▶ [Your goal] Beginning with the line that includes "Click the bell icon next to 알림" and ending with the last line of the entries below, set down each line exactly; include no pictures.

▶ [Data records]
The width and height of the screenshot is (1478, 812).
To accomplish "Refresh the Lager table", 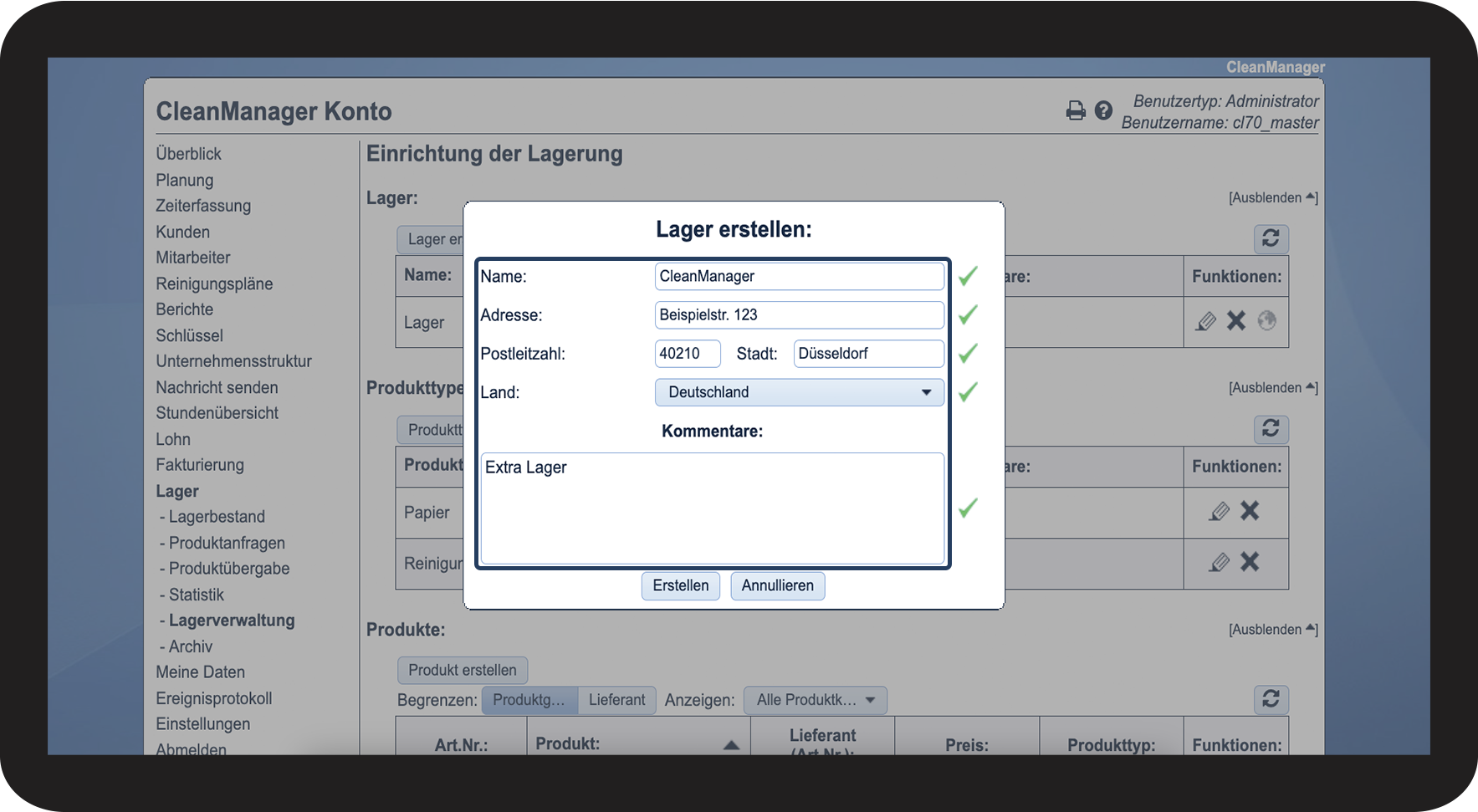I will [1271, 239].
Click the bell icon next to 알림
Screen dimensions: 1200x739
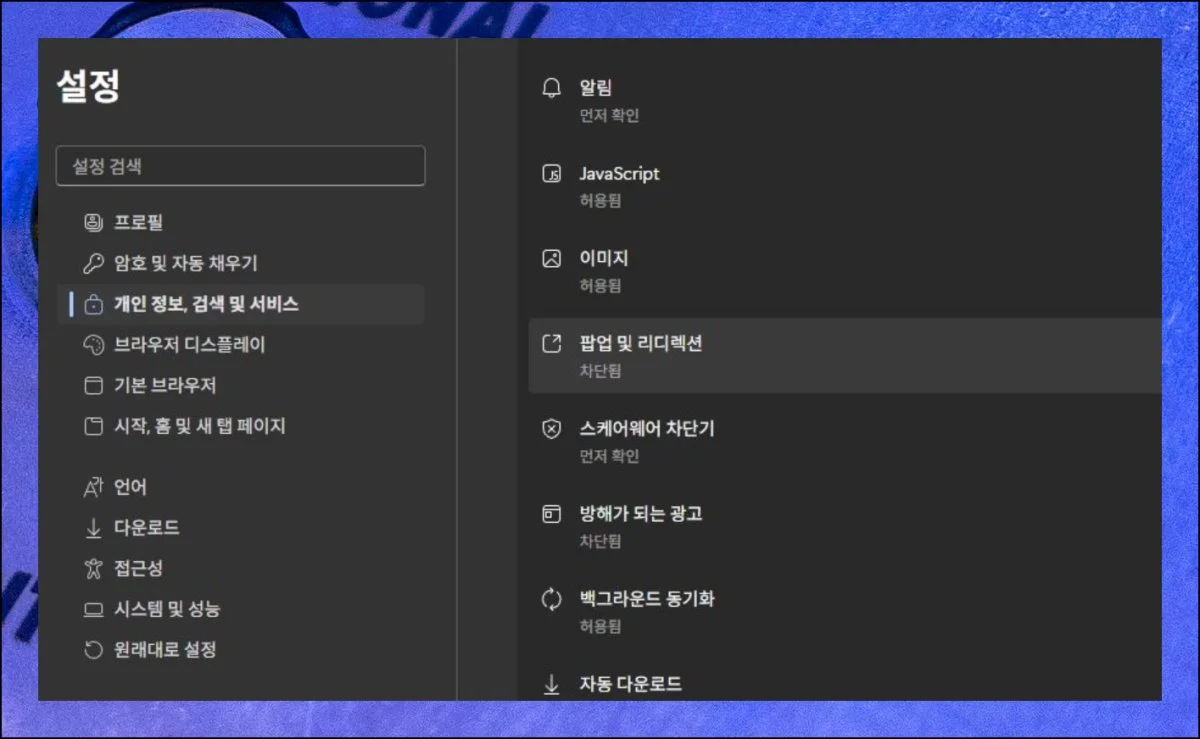tap(551, 88)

▶ [Task answer]
Click the bell icon next to 알림
Screen dimensions: 1200x739
tap(551, 88)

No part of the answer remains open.